Start of Input material

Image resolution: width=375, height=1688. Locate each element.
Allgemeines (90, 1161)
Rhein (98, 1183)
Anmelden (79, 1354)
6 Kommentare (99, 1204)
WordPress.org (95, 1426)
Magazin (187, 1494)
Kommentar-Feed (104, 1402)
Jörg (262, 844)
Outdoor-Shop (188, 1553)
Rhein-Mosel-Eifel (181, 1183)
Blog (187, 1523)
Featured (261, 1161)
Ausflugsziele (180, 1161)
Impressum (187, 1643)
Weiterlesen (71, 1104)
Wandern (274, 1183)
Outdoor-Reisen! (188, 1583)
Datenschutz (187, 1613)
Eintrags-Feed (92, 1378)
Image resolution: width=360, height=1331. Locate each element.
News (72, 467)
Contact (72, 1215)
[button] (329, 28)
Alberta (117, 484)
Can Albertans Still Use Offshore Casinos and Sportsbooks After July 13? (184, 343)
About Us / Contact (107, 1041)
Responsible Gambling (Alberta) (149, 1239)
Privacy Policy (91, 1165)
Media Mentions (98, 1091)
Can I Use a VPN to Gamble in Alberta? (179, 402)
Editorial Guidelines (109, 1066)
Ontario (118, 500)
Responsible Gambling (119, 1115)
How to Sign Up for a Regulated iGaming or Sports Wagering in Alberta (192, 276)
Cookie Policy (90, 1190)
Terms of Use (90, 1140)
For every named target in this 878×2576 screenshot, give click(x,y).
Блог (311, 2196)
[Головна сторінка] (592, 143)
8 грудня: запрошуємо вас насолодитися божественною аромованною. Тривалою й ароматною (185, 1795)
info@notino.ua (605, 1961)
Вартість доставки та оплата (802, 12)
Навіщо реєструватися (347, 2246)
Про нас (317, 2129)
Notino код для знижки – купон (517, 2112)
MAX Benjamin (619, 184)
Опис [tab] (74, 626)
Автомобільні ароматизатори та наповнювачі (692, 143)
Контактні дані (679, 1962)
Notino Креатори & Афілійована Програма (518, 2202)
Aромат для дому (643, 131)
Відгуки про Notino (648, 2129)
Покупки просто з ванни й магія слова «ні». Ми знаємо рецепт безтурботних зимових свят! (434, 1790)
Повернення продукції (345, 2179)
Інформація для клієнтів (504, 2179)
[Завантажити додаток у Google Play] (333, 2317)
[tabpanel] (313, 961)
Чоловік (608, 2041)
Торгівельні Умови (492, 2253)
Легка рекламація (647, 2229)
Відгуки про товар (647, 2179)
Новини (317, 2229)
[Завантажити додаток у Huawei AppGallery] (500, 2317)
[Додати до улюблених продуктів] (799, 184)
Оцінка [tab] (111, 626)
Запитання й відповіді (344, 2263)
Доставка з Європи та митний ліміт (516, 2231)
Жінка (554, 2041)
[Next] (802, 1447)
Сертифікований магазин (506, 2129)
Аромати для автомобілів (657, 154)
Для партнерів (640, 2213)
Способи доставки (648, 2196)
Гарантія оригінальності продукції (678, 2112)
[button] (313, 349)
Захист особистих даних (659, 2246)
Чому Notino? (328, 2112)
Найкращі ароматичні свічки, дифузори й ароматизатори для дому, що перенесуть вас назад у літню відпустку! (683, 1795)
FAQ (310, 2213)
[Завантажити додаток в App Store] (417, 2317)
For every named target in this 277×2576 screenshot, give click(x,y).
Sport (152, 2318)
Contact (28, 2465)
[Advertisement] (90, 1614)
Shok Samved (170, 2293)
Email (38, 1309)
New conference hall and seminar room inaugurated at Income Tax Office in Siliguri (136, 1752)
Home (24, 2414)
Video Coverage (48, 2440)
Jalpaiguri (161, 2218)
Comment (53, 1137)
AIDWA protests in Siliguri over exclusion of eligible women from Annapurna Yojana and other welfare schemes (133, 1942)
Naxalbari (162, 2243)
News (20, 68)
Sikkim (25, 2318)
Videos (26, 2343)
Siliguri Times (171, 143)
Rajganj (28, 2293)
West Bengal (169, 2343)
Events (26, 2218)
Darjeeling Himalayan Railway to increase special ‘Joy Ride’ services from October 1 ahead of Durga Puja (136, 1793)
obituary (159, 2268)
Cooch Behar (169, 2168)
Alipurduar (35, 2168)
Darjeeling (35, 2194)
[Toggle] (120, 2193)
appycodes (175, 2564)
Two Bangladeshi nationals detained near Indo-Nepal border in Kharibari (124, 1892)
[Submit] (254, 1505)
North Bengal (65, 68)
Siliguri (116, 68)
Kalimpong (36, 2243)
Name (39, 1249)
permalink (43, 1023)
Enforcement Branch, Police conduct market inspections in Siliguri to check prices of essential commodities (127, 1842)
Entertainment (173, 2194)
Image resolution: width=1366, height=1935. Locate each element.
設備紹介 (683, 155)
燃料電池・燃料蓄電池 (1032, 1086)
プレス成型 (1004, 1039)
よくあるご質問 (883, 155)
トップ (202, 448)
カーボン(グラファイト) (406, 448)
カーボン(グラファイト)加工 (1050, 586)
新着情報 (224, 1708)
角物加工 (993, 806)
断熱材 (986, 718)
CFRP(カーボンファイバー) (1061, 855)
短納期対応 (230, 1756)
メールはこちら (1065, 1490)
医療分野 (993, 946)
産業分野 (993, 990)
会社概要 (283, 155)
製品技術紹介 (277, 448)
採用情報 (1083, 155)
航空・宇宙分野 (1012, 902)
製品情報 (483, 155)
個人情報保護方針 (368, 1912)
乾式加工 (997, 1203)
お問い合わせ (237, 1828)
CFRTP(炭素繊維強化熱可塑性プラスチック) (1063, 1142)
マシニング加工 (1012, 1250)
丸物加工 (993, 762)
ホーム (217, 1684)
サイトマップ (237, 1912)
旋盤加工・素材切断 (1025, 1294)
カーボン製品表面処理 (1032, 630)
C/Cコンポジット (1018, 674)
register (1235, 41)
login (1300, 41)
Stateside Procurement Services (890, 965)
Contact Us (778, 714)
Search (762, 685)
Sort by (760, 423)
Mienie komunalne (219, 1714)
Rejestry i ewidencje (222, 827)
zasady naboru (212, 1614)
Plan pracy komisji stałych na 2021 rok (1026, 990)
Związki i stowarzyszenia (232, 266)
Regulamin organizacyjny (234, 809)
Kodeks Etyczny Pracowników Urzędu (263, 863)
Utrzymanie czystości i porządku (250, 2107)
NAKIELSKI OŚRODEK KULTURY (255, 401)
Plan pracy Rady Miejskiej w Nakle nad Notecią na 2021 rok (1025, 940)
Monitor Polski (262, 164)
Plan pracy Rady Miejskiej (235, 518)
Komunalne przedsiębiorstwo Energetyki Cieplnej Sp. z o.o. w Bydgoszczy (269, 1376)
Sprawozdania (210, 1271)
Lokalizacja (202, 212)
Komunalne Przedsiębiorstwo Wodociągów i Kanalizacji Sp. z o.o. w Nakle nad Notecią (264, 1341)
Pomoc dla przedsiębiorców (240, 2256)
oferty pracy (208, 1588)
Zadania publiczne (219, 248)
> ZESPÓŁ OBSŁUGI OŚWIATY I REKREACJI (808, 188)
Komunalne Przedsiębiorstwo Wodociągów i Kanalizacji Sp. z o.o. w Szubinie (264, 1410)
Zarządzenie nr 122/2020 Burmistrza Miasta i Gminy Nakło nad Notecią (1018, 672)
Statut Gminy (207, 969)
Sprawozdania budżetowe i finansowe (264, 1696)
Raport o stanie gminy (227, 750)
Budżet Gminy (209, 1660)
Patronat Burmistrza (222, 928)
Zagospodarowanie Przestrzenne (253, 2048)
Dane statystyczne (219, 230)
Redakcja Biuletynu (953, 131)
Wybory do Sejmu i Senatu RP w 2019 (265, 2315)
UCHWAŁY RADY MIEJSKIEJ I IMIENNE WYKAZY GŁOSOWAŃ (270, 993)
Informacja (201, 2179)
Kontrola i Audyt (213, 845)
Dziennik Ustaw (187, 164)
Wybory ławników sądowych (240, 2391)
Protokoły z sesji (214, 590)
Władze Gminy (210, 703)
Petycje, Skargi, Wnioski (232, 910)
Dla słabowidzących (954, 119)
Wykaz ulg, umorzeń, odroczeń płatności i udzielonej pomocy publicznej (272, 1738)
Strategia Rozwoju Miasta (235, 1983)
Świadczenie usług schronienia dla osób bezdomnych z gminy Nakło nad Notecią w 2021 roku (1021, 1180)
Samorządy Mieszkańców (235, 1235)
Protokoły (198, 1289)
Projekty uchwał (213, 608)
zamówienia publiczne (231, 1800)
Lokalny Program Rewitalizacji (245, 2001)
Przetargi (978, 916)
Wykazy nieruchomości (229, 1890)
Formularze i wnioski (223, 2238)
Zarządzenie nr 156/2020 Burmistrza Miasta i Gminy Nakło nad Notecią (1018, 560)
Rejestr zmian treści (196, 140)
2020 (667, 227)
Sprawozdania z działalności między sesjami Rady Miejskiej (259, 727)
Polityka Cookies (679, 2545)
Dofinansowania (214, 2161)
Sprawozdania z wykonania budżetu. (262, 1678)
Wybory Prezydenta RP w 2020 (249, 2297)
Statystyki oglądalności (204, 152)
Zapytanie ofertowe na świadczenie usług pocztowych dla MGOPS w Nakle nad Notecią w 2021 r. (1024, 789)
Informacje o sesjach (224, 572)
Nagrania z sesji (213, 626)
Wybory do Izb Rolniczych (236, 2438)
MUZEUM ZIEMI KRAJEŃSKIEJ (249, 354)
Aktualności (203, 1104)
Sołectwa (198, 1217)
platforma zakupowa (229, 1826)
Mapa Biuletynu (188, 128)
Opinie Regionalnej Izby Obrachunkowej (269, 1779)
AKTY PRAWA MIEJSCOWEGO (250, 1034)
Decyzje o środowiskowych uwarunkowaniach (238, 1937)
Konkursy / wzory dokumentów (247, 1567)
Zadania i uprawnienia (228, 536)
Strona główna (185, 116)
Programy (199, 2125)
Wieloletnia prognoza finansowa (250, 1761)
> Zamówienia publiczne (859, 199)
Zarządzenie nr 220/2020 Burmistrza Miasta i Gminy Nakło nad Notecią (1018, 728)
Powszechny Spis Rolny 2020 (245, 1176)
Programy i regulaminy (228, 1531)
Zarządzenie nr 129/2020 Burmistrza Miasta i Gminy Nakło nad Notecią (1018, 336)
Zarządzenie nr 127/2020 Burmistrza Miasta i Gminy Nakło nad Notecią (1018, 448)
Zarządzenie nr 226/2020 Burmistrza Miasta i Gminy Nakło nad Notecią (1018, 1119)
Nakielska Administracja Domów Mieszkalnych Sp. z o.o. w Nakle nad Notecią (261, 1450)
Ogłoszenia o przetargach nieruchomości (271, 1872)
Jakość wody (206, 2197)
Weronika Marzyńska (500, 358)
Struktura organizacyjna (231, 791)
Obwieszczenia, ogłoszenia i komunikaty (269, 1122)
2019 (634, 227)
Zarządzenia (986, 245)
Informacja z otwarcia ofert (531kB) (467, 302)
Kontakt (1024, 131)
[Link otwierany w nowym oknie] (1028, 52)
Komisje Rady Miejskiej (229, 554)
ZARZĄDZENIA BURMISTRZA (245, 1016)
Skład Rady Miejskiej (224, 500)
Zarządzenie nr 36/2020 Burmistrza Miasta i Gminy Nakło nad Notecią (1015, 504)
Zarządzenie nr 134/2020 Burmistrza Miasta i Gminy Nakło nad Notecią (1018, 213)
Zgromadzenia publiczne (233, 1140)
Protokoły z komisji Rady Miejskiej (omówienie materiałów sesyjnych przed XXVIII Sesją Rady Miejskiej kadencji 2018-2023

End of Input material

**The task**
Please copy, exactly as written, every line in the listing above from the line with "publiczne (859, 199)" up to and including the line with "Ogłoszenia o przetargach".

**Exercise output**
> Zamówienia publiczne (859, 199)
Zarządzenie nr 220/2020 Burmistrza Miasta i Gminy Nakło nad Notecią (1018, 728)
Powszechny Spis Rolny 2020 (245, 1176)
Programy i regulaminy (228, 1531)
Zarządzenie nr 129/2020 Burmistrza Miasta i Gminy Nakło nad Notecią (1018, 336)
Zarządzenie nr 127/2020 Burmistrza Miasta i Gminy Nakło nad Notecią (1018, 448)
Zarządzenie nr 226/2020 Burmistrza Miasta i Gminy Nakło nad Notecią (1018, 1119)
Nakielska Administracja Domów Mieszkalnych Sp. z o.o. w Nakle nad Notecią (261, 1450)
Ogłoszenia o przetargach nieruchomości (271, 1872)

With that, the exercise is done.